» Available records:
○ ○ ○ ○

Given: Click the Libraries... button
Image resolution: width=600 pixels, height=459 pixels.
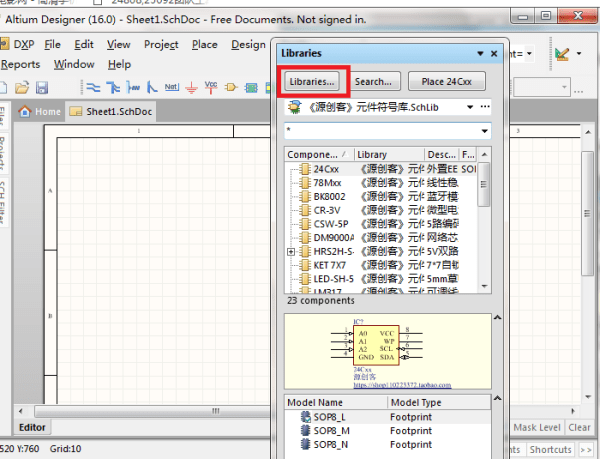Looking at the screenshot, I should click(311, 80).
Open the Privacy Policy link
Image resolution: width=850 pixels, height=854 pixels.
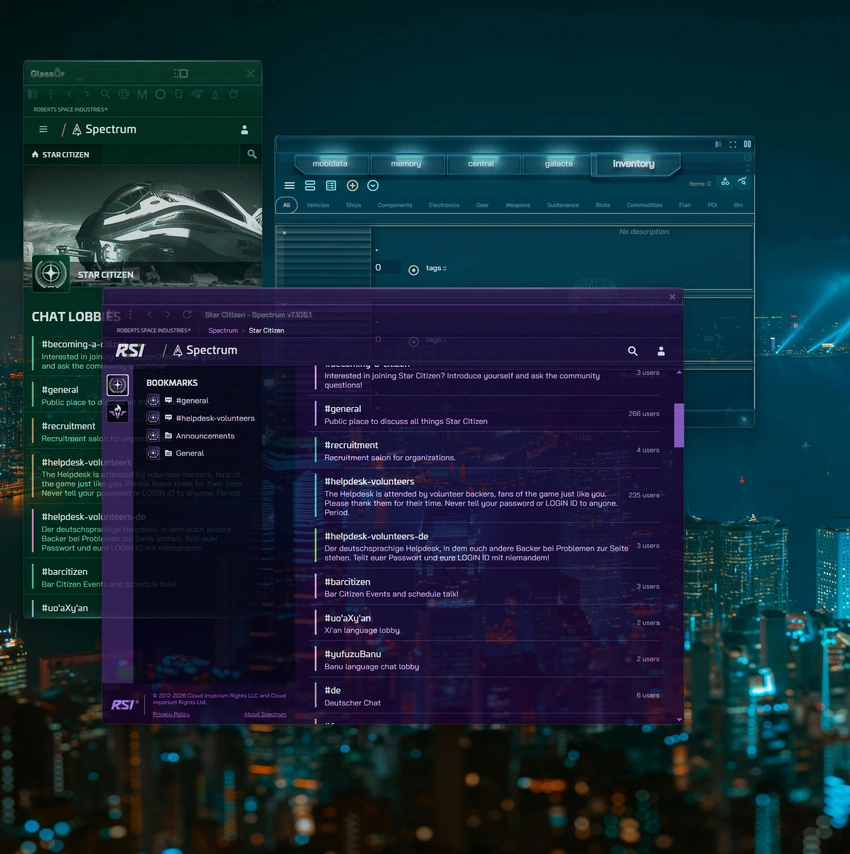click(170, 714)
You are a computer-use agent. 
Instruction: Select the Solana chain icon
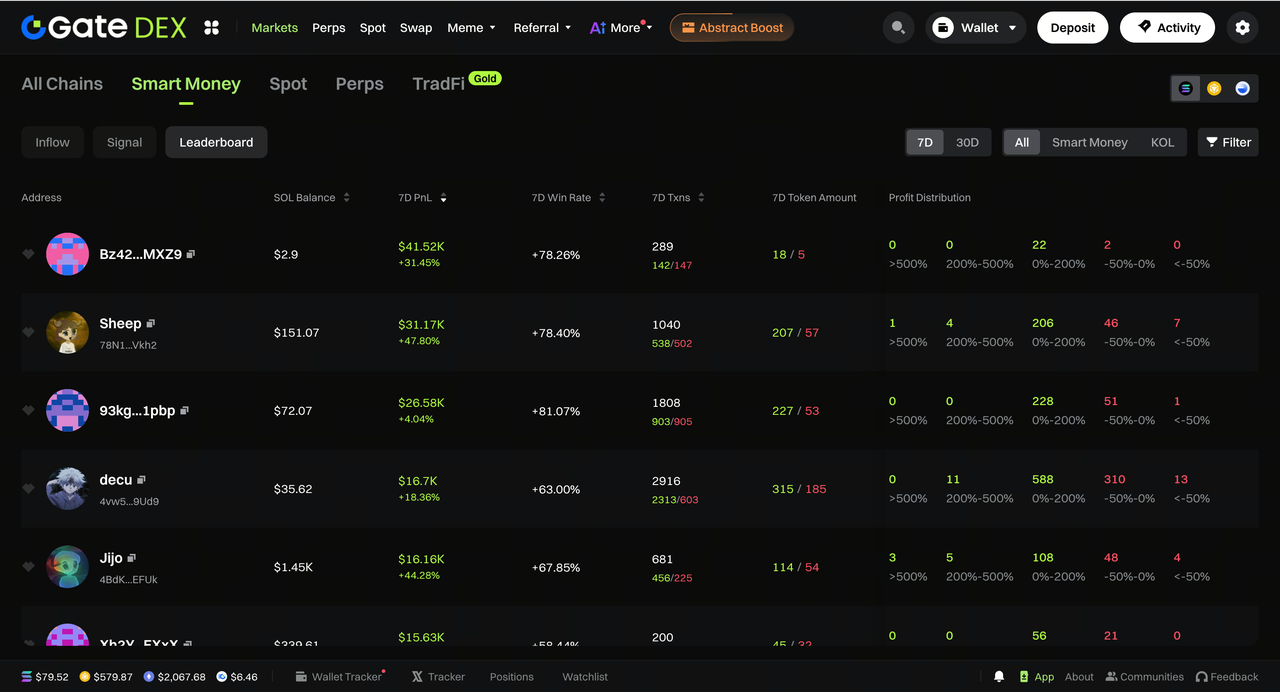(x=1186, y=88)
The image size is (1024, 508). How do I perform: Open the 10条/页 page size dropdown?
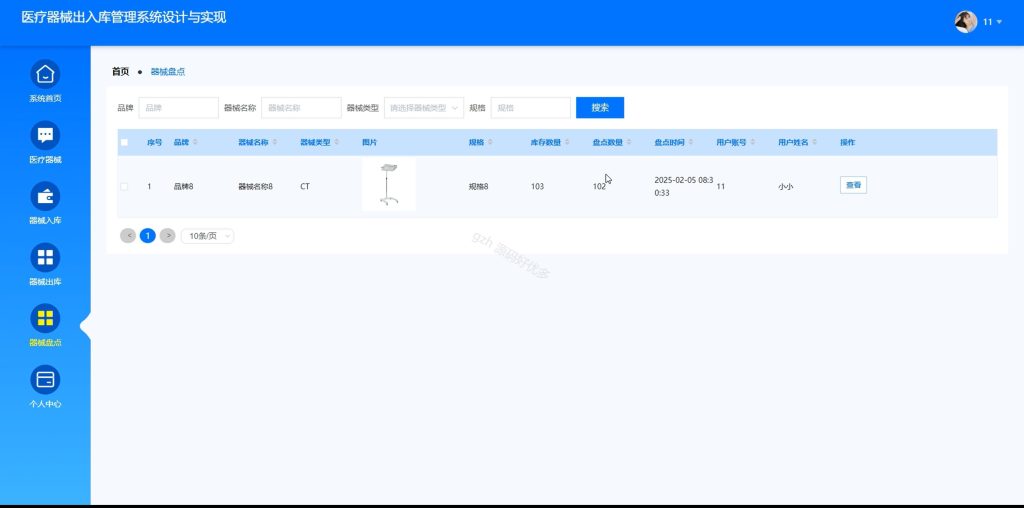tap(207, 236)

○ ○ ○ ○

» Aim of the exercise: The answer must be an exact copy of the entries, with the pictures omitted.

» Problem solution:
Given: Click the Libraries... button
Image resolution: width=600 pixels, height=459 pixels.
Looking at the screenshot, I should click(311, 80).
Open the Privacy Policy link
Image resolution: width=850 pixels, height=854 pixels.
click(170, 714)
You are a computer-use agent. 
Instruction: Select the Solana chain icon
(x=1186, y=88)
The image size is (1024, 508). How do I perform: Open the 10条/页 page size dropdown?
tap(207, 236)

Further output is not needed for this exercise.